I watched these two go at it. Sam trying to wheedle his way into Mark’s heart and Mark doing his damnedest to keep away. He certainly had a bad attitude to gay boys and I was certain Sam was going to get Mark mad enough to do something really stupid like try to hit one of us. He wouldn’t have trouble with me, but I wasn’t certain how much of this hate Sam could take. It got so bad I was positive one of them was going to hit the other, but then Mark suddenly changed tactics and I didn’t know where he was going.
“Look, Sam, I don’t like boys who like boys.”
“You like boys.”
“Not the way you like them.”
“I like you and I want to be your friend.
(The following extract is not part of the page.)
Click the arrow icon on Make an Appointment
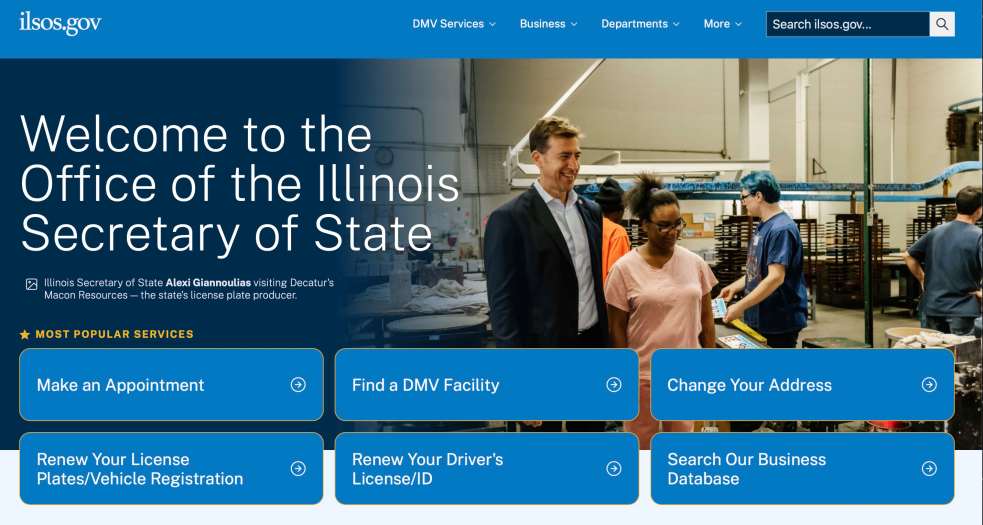This screenshot has width=983, height=525. pyautogui.click(x=298, y=384)
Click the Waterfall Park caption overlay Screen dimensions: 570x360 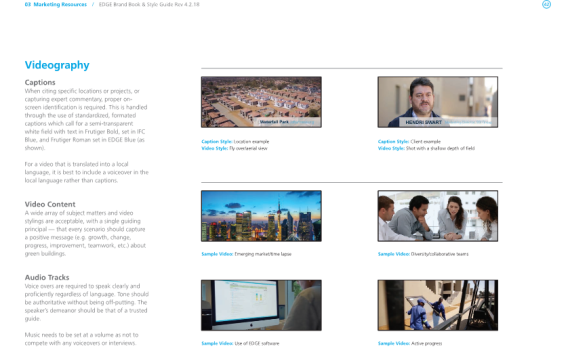(x=287, y=122)
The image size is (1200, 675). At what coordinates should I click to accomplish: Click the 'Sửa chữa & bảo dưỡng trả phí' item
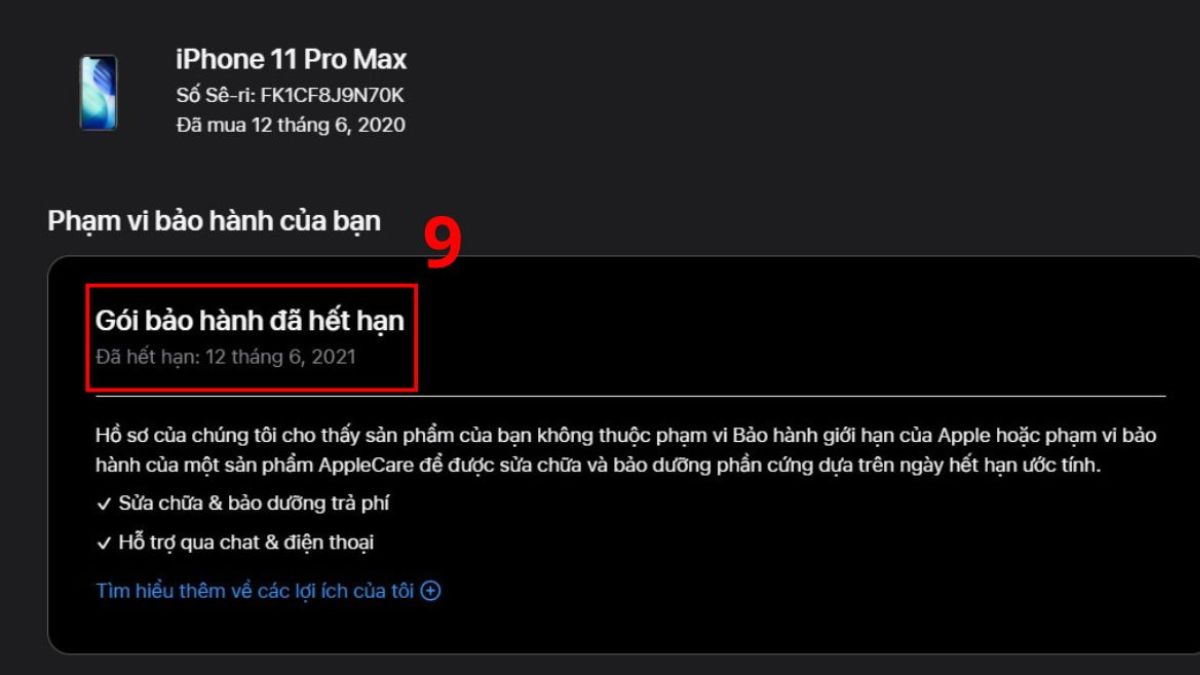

I’m not asking you to kiss me and I’m certainly not going to touch you in anyway you don’t want. What kind of movies do you like?”
“He likes brainless, screwball, comedies, Three Stooges,” I said.
“What a coincidence, I do too,” Sam said.
“You do?” I asked.
“Yeah, the funnier the better. You know, Mark, there’s a Three Stooges movie at the Crest this weekend. We could go. It would give us a chance to get to know one another.”
Mark looked stunned, that deer in the headlights look. He was definitely wavering.
“How about it, Mark?”
“Just you?”
“Just me. You have a car?”
“No, I haven’t taken Driver’s Ed yet, but my brother can take us.”
“Saturday?”
“Yeah, Saturday is okay. You have a phone number?”
“I’m staying here with Geoff. He needs my help.”
And, that was it, Mark had a friend, or at least someone to go to stupid movies with him.
After Mark left, Sam came back upstairs. He was shaking his head.
“First thing I going to do is get him to stop calling us faggots,” Sam said, sitting down on my bed and his hand on my thigh. It felt warm, especially when he started to lightly rub my leg.
“Good luck, he probably picked that up at home.”
“No, that’s the strange thing about it. I know his family. None of them are close to acting anything like him. I even think he’s got an uncle who might be queer, he’s certainly swishy enough to be.”
“I know men like that who have families. Swishy doesn’t mean gay.”
“Yeah, well, Uncle Norbert is so much like a fairy they have to keep the windows closed when he comes over.”
“What?”
“They’re afraid he’ll fly away.”
“Ha ha, very funny, ha ha. That’s about as bad as Mark calling us faggots.”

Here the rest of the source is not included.